### Request
Copy everything from the line containing "Image resolution: width=2576" down to the line containing "[x=165, y=539]", keeping both of those lines.

(Dataset entries)
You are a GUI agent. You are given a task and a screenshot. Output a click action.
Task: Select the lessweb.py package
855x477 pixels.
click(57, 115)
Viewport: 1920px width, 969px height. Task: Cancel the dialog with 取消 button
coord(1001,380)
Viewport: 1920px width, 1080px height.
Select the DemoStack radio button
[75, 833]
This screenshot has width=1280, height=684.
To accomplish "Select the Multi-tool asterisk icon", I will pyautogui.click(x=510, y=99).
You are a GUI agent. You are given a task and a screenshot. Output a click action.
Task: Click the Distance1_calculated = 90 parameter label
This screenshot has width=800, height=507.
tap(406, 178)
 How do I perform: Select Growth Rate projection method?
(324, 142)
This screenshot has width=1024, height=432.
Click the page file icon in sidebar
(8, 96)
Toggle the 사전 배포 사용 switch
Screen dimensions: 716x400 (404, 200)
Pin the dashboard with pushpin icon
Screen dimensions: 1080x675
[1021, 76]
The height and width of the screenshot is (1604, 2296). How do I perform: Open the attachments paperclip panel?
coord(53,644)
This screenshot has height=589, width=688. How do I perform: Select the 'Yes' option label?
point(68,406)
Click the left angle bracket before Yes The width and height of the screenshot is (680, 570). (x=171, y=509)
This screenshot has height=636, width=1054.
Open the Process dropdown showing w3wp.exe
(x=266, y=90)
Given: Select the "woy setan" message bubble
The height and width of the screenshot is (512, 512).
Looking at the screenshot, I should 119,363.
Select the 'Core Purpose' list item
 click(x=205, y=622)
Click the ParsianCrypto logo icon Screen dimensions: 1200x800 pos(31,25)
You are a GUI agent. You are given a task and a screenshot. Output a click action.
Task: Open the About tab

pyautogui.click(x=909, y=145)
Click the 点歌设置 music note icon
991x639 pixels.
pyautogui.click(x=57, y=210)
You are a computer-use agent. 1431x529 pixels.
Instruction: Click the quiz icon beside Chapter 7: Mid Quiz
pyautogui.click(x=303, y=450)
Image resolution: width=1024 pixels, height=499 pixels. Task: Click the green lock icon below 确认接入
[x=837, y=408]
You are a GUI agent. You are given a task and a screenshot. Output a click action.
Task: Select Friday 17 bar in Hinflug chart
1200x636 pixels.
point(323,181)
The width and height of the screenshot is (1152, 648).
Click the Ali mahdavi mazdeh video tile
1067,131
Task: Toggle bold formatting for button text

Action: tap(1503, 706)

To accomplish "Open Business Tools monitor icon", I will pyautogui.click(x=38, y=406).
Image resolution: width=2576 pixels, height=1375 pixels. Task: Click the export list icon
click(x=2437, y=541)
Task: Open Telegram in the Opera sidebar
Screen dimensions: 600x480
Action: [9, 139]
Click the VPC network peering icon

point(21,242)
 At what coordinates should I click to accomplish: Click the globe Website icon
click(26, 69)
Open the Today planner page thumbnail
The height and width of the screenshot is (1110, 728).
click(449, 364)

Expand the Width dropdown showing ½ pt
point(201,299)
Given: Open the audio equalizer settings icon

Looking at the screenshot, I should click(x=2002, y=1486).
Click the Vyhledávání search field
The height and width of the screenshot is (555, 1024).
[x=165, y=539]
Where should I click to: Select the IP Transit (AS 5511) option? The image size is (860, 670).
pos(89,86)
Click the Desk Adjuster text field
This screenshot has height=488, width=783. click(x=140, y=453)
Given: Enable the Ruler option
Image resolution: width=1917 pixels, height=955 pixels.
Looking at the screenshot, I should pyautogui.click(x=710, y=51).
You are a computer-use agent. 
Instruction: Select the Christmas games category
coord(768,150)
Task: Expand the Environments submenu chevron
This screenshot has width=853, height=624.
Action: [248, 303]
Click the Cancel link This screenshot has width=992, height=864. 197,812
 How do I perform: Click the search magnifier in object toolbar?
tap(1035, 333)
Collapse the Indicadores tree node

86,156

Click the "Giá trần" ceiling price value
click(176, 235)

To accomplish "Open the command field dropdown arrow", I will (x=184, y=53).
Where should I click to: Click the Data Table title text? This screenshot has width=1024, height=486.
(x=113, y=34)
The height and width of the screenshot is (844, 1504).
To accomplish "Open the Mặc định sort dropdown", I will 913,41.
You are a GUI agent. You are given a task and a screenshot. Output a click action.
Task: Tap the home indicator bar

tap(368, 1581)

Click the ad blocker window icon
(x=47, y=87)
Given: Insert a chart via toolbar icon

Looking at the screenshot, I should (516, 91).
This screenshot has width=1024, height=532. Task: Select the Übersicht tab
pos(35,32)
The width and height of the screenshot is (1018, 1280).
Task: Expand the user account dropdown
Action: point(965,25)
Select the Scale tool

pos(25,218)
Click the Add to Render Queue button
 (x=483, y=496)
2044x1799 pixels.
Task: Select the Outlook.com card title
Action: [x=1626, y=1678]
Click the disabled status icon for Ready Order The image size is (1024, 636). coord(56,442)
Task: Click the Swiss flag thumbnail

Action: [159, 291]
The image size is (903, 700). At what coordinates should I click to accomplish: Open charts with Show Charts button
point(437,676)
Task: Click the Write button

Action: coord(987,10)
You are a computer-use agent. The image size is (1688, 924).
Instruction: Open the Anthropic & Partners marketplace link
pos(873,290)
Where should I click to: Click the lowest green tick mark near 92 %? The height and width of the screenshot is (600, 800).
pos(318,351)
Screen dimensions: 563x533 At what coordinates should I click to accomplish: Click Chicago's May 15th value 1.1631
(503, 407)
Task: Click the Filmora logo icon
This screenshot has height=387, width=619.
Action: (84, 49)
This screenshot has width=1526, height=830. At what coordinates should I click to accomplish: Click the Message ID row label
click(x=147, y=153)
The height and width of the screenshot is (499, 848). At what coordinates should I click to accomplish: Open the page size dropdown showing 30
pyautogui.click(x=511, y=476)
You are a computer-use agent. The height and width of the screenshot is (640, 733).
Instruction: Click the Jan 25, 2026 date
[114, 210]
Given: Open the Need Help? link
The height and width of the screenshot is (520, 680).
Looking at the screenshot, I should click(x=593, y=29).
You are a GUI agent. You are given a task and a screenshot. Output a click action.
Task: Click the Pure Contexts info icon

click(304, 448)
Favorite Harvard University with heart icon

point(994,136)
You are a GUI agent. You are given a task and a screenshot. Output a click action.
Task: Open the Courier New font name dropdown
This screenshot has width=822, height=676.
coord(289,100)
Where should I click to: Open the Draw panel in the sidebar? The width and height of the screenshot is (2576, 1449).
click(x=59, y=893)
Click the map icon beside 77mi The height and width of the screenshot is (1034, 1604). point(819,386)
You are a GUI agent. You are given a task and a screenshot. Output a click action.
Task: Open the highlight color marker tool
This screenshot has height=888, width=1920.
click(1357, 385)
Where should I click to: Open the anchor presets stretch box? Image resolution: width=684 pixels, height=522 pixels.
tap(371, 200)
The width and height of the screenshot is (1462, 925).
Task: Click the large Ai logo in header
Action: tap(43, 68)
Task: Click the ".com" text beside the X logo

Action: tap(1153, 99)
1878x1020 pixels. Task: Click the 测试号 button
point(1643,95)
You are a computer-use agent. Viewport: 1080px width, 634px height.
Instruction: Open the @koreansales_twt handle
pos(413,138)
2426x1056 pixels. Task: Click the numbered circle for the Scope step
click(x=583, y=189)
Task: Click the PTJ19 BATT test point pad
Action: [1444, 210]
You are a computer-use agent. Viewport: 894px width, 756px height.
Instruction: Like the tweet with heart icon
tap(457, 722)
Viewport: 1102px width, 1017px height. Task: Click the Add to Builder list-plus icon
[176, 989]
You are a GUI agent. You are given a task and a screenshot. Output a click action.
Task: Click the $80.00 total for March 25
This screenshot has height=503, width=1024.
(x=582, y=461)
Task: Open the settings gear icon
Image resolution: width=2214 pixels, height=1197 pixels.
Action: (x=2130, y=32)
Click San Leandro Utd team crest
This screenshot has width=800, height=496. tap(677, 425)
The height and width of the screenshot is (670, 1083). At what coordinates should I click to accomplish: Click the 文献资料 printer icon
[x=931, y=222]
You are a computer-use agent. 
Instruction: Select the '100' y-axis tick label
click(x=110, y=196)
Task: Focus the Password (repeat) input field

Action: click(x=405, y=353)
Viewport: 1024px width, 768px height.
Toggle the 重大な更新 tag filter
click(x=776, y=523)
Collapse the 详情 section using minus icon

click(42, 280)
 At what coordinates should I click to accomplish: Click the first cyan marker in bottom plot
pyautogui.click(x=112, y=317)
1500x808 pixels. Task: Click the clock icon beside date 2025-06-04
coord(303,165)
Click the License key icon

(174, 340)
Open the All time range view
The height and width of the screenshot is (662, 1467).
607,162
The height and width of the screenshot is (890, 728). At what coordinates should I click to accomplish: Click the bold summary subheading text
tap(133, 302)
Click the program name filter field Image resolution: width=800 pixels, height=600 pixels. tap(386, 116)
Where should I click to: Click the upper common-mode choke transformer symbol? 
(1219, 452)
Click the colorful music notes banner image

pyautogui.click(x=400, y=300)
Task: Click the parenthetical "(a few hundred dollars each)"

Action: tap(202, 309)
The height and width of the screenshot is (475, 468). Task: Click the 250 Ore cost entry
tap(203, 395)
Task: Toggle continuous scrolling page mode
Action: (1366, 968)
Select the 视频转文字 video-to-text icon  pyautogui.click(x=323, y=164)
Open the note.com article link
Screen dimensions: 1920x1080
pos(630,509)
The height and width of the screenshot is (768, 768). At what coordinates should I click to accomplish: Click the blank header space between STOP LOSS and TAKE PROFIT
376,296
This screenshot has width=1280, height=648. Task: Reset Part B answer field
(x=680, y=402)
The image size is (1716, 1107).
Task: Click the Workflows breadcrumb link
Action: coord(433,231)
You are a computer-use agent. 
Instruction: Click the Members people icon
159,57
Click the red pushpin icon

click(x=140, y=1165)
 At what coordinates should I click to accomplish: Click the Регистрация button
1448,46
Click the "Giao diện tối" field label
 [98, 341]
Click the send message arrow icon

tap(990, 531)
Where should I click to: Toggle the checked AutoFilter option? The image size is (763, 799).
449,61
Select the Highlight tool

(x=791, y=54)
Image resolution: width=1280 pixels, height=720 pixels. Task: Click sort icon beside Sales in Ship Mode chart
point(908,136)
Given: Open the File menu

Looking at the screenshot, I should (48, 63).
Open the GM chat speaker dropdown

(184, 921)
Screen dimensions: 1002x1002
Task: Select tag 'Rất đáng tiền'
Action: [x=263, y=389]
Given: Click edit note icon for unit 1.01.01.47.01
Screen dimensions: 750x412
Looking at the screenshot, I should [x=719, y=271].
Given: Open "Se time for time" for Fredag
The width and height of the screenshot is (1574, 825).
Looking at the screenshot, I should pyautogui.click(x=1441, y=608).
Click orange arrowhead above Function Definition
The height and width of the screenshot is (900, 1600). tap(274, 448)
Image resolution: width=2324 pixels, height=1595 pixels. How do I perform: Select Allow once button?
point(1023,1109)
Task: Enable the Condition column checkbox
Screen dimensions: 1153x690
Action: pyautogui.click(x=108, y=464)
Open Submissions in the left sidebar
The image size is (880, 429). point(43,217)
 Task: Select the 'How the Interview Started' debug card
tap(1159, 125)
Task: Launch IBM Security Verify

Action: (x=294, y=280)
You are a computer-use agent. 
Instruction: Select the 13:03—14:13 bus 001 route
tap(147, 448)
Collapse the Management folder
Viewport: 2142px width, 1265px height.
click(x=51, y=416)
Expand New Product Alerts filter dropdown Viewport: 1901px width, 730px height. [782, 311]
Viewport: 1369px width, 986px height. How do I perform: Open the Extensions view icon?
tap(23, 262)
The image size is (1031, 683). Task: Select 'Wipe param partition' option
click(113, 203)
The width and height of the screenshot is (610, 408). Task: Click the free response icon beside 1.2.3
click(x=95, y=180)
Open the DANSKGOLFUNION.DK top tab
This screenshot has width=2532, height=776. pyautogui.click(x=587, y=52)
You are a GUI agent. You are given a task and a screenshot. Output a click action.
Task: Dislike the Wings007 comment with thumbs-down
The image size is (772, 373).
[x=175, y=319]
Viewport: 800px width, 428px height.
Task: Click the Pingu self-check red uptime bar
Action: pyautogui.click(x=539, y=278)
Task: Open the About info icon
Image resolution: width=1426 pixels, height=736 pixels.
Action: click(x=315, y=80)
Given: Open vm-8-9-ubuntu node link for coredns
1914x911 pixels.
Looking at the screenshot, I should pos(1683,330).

### Solution to this task
Image resolution: width=2576 pixels, height=1375 pixels. Task: Click the export list icon
click(x=2437, y=541)
Task: Open Telegram in the Opera sidebar
Screen dimensions: 600x480
Action: [9, 139]
Click the VPC network peering icon

point(21,242)
 At what coordinates should I click to accomplish: Click the globe Website icon
click(26, 69)
Open the Today planner page thumbnail
The height and width of the screenshot is (1110, 728).
click(449, 364)

Expand the Width dropdown showing ½ pt
point(201,299)
Given: Open the audio equalizer settings icon

Looking at the screenshot, I should click(x=2002, y=1486).
Click the Vyhledávání search field
The height and width of the screenshot is (555, 1024).
[x=165, y=539]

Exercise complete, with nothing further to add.